Chapter 10 Sebastian

Sebastian

The fancy dinner is Wednesday night. Valentine's Eve. The penultimate date before the gala on Thursday.

I've been planning it for days, and I'm still convinced I'm going to mess it up.

"You're overthinking this," Marcus says Tuesday night when I show him the reservation I made. "It's just dinner."

"It's not just dinner. It's the second-to-last chance I have to prove I'm not going to revert to being an asshole the second the contract ends." I fight my case, not sure if its with him or myself.

"Then don't be an asshole. Problem solved." He jokes.

"You're not helpful."

"I'm incredibly helpful. You're just anxious." He looks at the restaurant name. "Marcello's? That's a good choice. Fancy but not aggressively pretentious."

"That's what I was going for."

"And you're picking her up? Taking her shopping first for something to wear?" He goes through the checklist, I’ve been repeating to myself for a few days now.

I nod.
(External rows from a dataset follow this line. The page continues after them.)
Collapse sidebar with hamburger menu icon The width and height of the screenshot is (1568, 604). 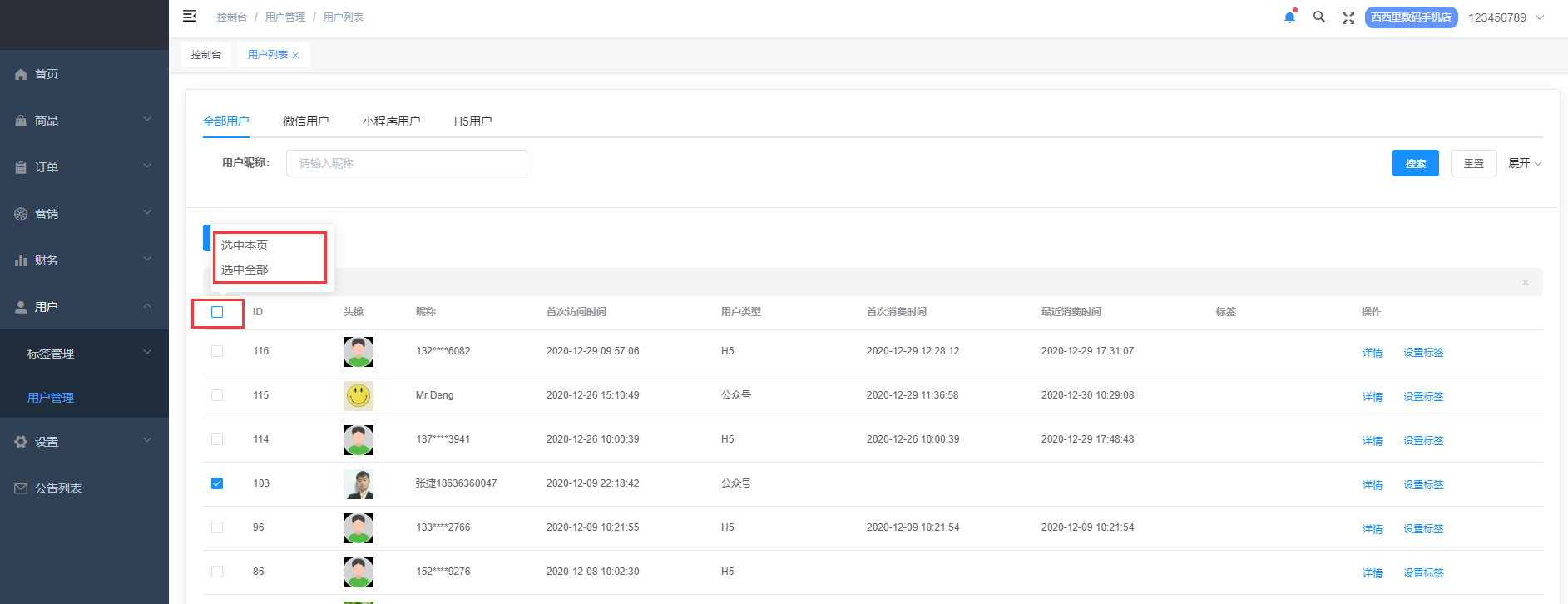pos(190,17)
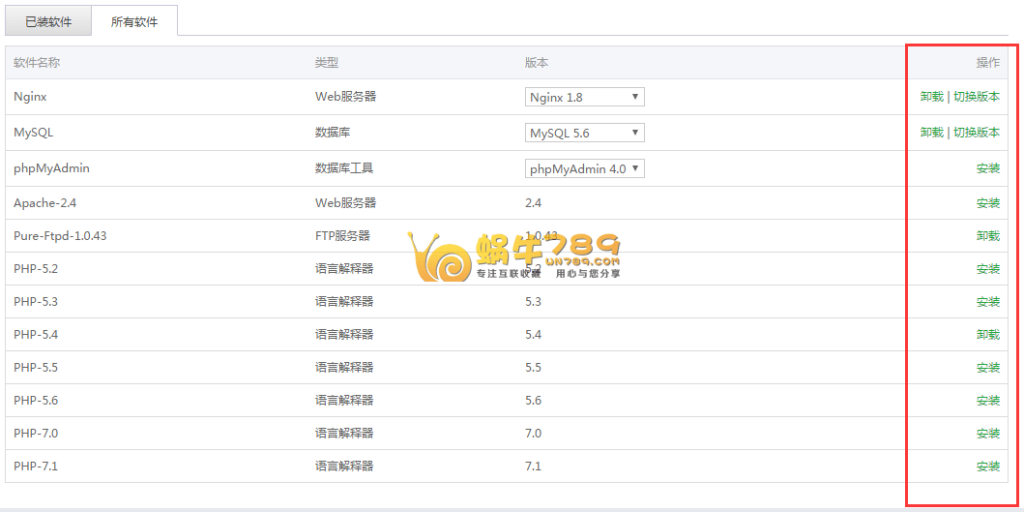This screenshot has height=512, width=1024.
Task: Open the phpMyAdmin 4.0 version dropdown
Action: coord(584,169)
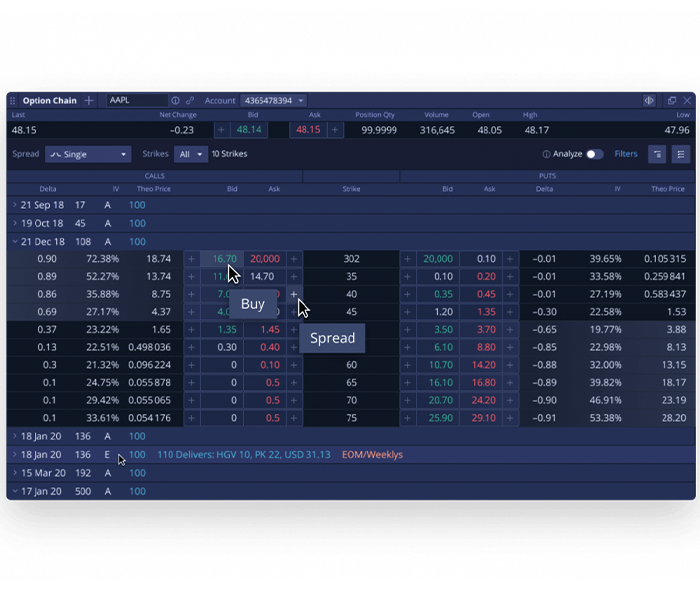Image resolution: width=700 pixels, height=592 pixels.
Task: Toggle the Analyze switch
Action: point(594,154)
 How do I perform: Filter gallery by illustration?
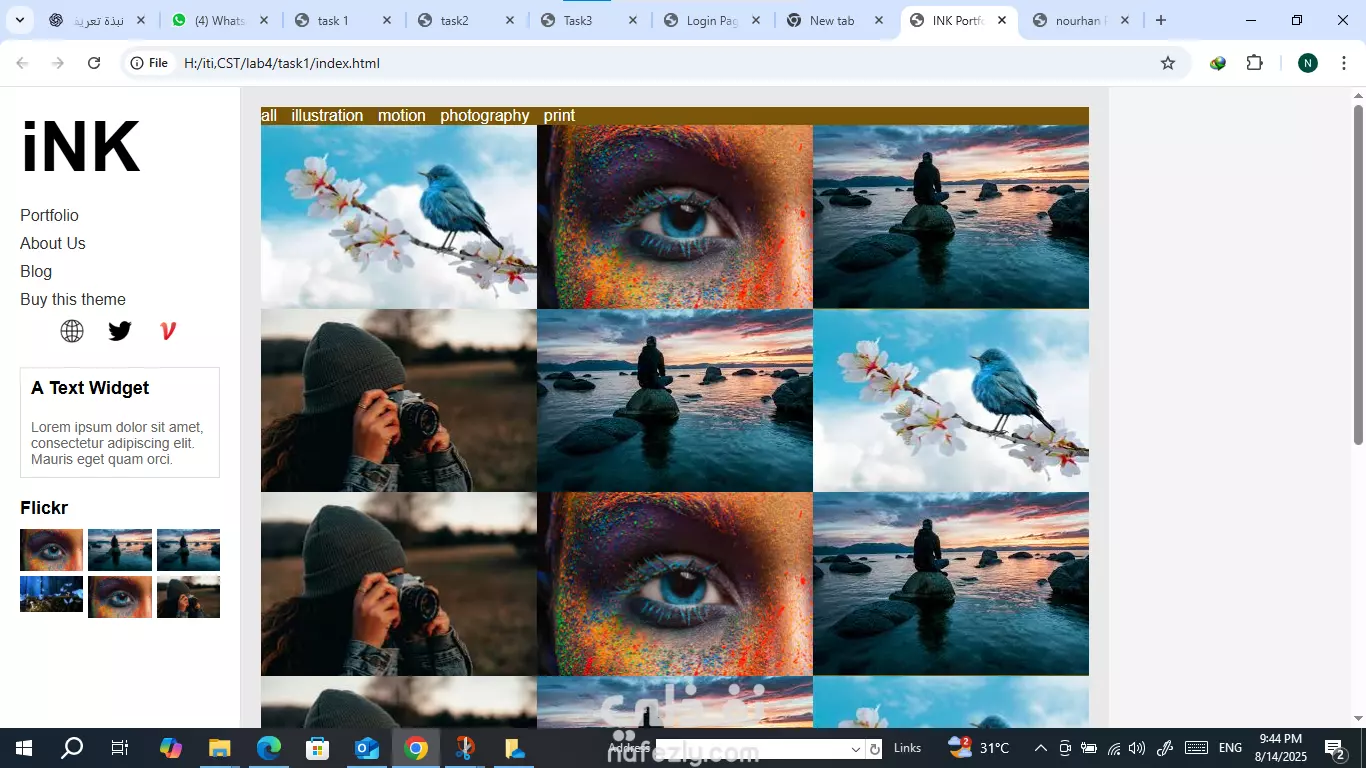pyautogui.click(x=327, y=116)

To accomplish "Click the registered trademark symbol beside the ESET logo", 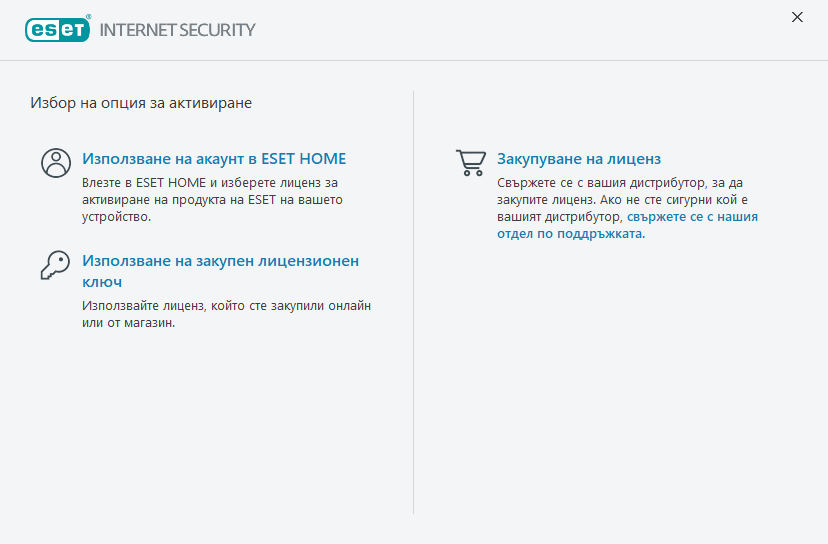I will 89,18.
That was the hardest conversation. Asking Isla if she'd let me buy her a dress for dinner. She'd resisted, of course she had, until I pointed out that fancy restaurants have dress codes and I wanted her to feel comfortable.

She'd finally agreed on the condition that I stay under two hundred dollars and she gets to pick what she likes, not what I think she should wear.

Fair terms.

"I'm terrified I'm going to fuck this up," I admit.

"You probably will." I snap my head towards him, Marcus shrugs. "You're human. Humans fuck things up. The question is whether you'll recover from it."

"Inspiring. Thanks."

"You want inspiring? Fine. Isla is giving you a chance most people don't get. A chance to undo years of damage with someone who matters. Don't waste it being perfect. Waste it being real."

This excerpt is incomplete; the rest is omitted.